43 - La fille de givre

« POURQUOI EST-CE QUE TU AS FUI ?! »

La claque qu'il venait de se prendre résonnait encore tout autour d'eux. Les guerriers détournaient le regard face à ce duo pourtant si complémentaire mais en pleine discorde.

Viktor frotta sa joue brûlante, sentant sans même le voir le regard assassin de sa sœur alors que l'odeur du sang sur son corps brouillait encore ses sens.

Cela ne faisait qu'une journée qu'il était revenu du champ de bataille avec son armée de nain et les retrouvailles avec Cornélia étaient amères.

— Je te l'ai dit, un autre bataillon arrivait pour nous détruire. C'était le bon choix, stratégiquement.

— Le peuple de Givreciel ne recule pas face aux combats ! Il n'abandonne pas !

— C'était une retraite nécessaire pour la suite. Calme-toi Connie, tu es sur les nerfs. Tu n'as pas vu la puissance de l'armée stolheimienne. Ils sont bien plus nombreux que prévu et surtout très forts. Ils viennent aussi du nord et le climat ne les perturbe pas un poil. Ici, ils se sentent autant à l'aise que chez eux.

— Je m'en fous de tout ça. À cause de votre retraite, ils vont bientôt arriver à Echo ! Nous n'avons pas fini de faire évacuer la population ni de fortifier la ville !

Un silence pesant s'installa entre eux avant qu'un grognement ne sorte de la bouche de Viktor. Il ne comprenait pas le raisonnement de sa sœur. Elle qui avait la responsabilité de son peuple qu'elle avait à tort manipulé, elle se permettait d'autoriser le sacrifice d'une armée de nain et de son frère pour ne pas perdre la ville d'Echo.

— Est-ce que j'ai si peu de valeur pour toi que j'aurais dû laisser ma peau pour les retenir ?

— C'est parce que tu as de la valeur que tu avais le devoir de tout faire pour les empêcher d'arriver jusqu'à nous.

— Connie, j'ai croisé le cousin de Cassian.

À ce nom, la cheffe des rebelles se détendit et il sentit qu'il l'avait détourné de la colère un instant pour capter son attention.

— Le prince Jeremiah joue double jeu auprès de Vivianne. Il est bien de notre côté... Enfin du côté de Cassian.

— Et alors ? Qu'est-ce que ça change ?

Viktor renifla et éloigna sa sœur des guerriers autour d'eux pour lui annoncer en privé l'importante nouvelle.

— Stolheim a engagé un dragon. Alvasi, la déesse de la guerre des Terres gelées. Elle est prête à se battre contre l'esprit de ta mère.

— Alvasi... J'en avais entendu parler. Mais elle ne m'empêchera pas de l'invoquer et ça, dès maintenant.

Cornélia donna un coup de poing à l'épaule de son frère, lui priant de se reposer et de nettoyer tout ce sang sur lui alors qu'elle se dirigeait vers la sortie de la ville d'Echo.

Viktor la suivit en ignorant ses demandes, fixant le ciel comme s'il pouvait en voir les nuages d'orange et de rouge annonçant la fin de la journée.

Et soudain, tout autour de lui devint silencieux.

La respiration de Cornélia se mit à ralentir lorsqu'elle porta la voix pour chanter la complainte de Givreciel.

Une chanson racontant la détresse d'une déesse attristée par les actions des hommes sur la faune et la flore qu'elle protégeait de tout cœur.

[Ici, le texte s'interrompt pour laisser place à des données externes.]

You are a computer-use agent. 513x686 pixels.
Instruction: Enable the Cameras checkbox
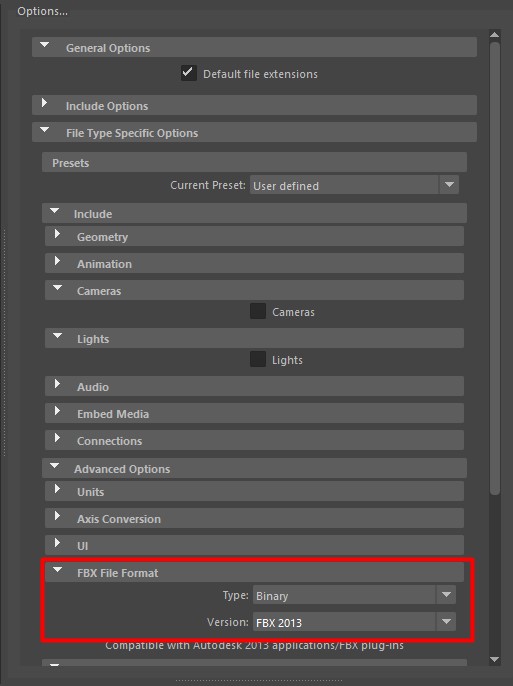tap(258, 311)
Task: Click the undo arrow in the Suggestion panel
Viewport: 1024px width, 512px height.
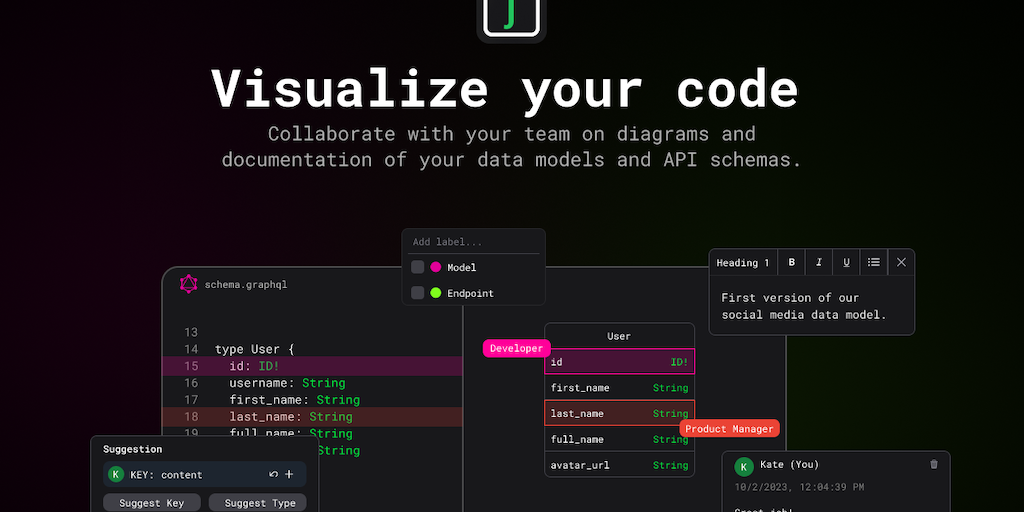Action: click(273, 474)
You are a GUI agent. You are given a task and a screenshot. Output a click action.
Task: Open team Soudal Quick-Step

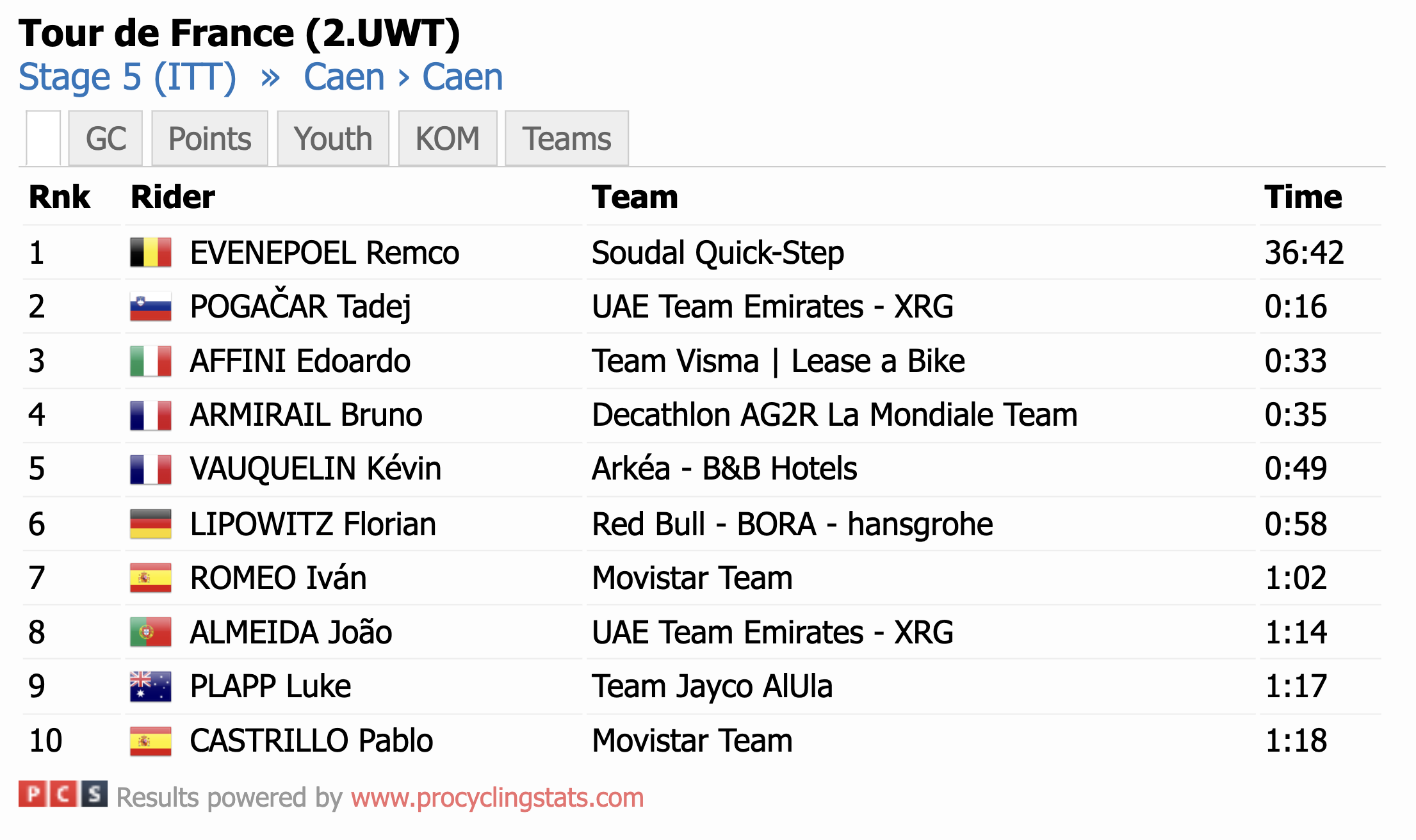coord(718,252)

Une langue ancienne mais dont la signification avait été enseignée par Silja elle-même et se transmettait à chaque famille du pays de l'hiver éternel.

Viktor ne put se retenir d'accompagner sa sœur et apprécia les premiers effets de cette invocation en sentant les flocons de neige tomber sur ses joues.

Le dragon ne serait peut-être pas encore visible mais la tempête, elle, découragerait n'importe quelle attaque sur la ville.

Après avoir chanté et versé une larme, Cornélia s'approcha de son frère pour coller son front au sien en fermant les yeux et en chuchotant :

« Pardon. Va te reposer et te laver. Je m'occuperais de nos assaillants dans la nuit. »

Le loup n'eut pas le temps de répliquer qu'elle lui frappait les fesses, le faisant sursauter, avant de repartir dans la ville d'Echo où l'évacuation prenait du retard.

❄❄❄

« Cher garçon solaire,

J'envie le court temps où nous dormions ensemble après nos nombreuses batailles charnelles. Je sais que quelque chose entre nous a changé depuis que tu connais « la vérité » et j'ai hâte de retrouver la synergie entre nos corps pour chasser cette impression.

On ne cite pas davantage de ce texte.